Antonio del Pollaiuolo | |
---|---|
Born | c. 17 January 1429 or 1433 |
Died | 4 February 1498 | (aged 69)
Known for | Italian Renaissance painting, sculpture, engraving, goldsmithing |
Notable work | Battle of the Nudes, 2 papal tombs |
Antonio del Pollaiuolo (UK: /ˌpɒlaɪˈwoʊloʊ/ POL-eye-WOH-loh,[1] US: /ˌpoʊl-/ POHL-,[2] Italian: [anˈtɔːnjo del pollaˈjwɔːlo]; 17 January 1429/1433 – 4 February 1498), also known as Antonio di Jacopo Pollaiuolo or Antonio Pollaiuolo (also spelled Pollaiolo), was an Italian Renaissance painter, sculptor, engraver, and goldsmith, who made important works in all these media, as well as designing works in others, for example vestments, metal embroidery being a medium he worked in at the start of his career.
His most characteristic works in his main media show largely naked male figures in complicated poses of violent action, drawing from classical examples and often centred on a heroic Hercules. He, or possibly his brother, was also a innovative painter of wide landscape backgrounds, perhaps having learnt from Early Netherlandish painting.[3] His two papal tombs were the only monuments to survive the demolition of Old St Peter's in the next century and be reconstructed in the present St Peter's Basilica.[4]

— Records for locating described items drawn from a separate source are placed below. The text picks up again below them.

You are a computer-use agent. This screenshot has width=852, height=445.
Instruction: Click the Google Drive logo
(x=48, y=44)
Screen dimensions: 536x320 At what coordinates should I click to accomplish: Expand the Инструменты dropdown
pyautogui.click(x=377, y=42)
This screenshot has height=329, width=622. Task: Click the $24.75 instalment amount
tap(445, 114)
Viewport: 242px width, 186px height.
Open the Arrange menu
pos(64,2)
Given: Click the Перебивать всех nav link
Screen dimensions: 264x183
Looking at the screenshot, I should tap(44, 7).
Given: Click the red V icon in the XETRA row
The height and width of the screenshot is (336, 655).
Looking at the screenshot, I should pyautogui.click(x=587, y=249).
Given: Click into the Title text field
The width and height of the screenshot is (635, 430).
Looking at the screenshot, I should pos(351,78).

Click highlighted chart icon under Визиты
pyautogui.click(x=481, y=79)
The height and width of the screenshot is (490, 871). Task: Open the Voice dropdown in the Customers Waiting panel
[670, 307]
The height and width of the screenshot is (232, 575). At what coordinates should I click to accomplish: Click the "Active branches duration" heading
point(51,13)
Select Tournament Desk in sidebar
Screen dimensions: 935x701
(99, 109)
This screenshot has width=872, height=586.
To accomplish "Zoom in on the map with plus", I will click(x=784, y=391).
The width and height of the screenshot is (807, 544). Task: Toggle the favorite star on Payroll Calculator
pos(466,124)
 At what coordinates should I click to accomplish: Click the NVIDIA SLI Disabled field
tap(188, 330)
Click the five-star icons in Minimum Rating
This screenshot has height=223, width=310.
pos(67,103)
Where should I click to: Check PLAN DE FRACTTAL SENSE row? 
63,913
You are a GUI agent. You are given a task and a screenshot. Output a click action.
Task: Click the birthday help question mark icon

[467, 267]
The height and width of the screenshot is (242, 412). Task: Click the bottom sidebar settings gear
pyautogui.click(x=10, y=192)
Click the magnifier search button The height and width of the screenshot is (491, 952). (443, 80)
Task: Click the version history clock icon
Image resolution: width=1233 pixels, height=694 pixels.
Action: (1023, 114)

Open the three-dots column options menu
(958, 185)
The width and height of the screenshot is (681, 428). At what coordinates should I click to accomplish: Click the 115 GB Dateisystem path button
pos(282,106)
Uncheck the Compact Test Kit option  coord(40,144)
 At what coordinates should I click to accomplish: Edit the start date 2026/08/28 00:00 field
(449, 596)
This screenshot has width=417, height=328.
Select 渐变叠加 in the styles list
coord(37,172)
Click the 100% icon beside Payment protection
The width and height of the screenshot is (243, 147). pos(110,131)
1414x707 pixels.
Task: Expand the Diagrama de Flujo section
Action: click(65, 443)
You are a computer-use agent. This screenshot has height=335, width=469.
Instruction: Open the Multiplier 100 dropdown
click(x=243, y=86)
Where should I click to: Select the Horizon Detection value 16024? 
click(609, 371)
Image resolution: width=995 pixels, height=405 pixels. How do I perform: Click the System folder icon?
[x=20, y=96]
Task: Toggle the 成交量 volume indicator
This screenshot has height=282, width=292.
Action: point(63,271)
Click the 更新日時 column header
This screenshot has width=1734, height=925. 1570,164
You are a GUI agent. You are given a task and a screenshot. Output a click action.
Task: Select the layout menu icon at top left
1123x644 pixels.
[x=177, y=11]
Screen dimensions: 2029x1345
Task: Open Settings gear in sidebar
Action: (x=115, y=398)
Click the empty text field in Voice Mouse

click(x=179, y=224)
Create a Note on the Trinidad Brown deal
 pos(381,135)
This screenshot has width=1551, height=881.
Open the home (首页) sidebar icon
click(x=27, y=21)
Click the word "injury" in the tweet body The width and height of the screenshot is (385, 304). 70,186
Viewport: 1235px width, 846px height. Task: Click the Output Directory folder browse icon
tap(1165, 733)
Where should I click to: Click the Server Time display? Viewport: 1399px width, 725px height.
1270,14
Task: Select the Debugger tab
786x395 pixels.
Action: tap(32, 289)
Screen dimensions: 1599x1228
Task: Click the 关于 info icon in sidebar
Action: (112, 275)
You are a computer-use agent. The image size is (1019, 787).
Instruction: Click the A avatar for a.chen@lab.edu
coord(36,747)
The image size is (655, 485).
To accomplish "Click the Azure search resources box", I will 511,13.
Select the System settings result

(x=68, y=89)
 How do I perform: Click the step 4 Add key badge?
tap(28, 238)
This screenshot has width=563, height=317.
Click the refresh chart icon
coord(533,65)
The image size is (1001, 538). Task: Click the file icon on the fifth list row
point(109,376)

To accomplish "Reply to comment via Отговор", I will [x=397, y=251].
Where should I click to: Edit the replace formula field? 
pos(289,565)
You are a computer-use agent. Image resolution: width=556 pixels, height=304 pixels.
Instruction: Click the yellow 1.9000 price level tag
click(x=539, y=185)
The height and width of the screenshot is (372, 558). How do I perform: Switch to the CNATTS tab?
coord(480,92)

He very often worked in collaboration with his younger brother Piero del Pollaiuolo (c. 1443–1496), and distinguishing their contributions to satisfy modern ideas of authorship has proved exceptionally difficult, so that many paintings are just described as by the Pollaiuolo brothers.[5] Contemporaries, and Giorgio Vasari, saw Antonio as by far the more talented, and responsible for the design and main painting of most works,[6] but in recent decades the reputation of Piero has strengthened somewhat, and he is now given sole authorship of, for example, the small Apollo and Daphne (1470–1480) by its owner, the National Gallery.[7] At the same time, contemporary references in lists of leading artists, of which there are a number, mostly mention the brothers together,[8] and Vasari's Lives of the Artists treats them in a single life.
According to Kenneth Clark, two factors have reduced his prominence in the modern view of Quattrocento art: the loss of his very large paintings of some of the Labours of Hercules, and "a name which looks difficult to pronounce". In his own day, and for several decades later, his "true position" as "one of the originating forces in the history of European art" was recognised.[9]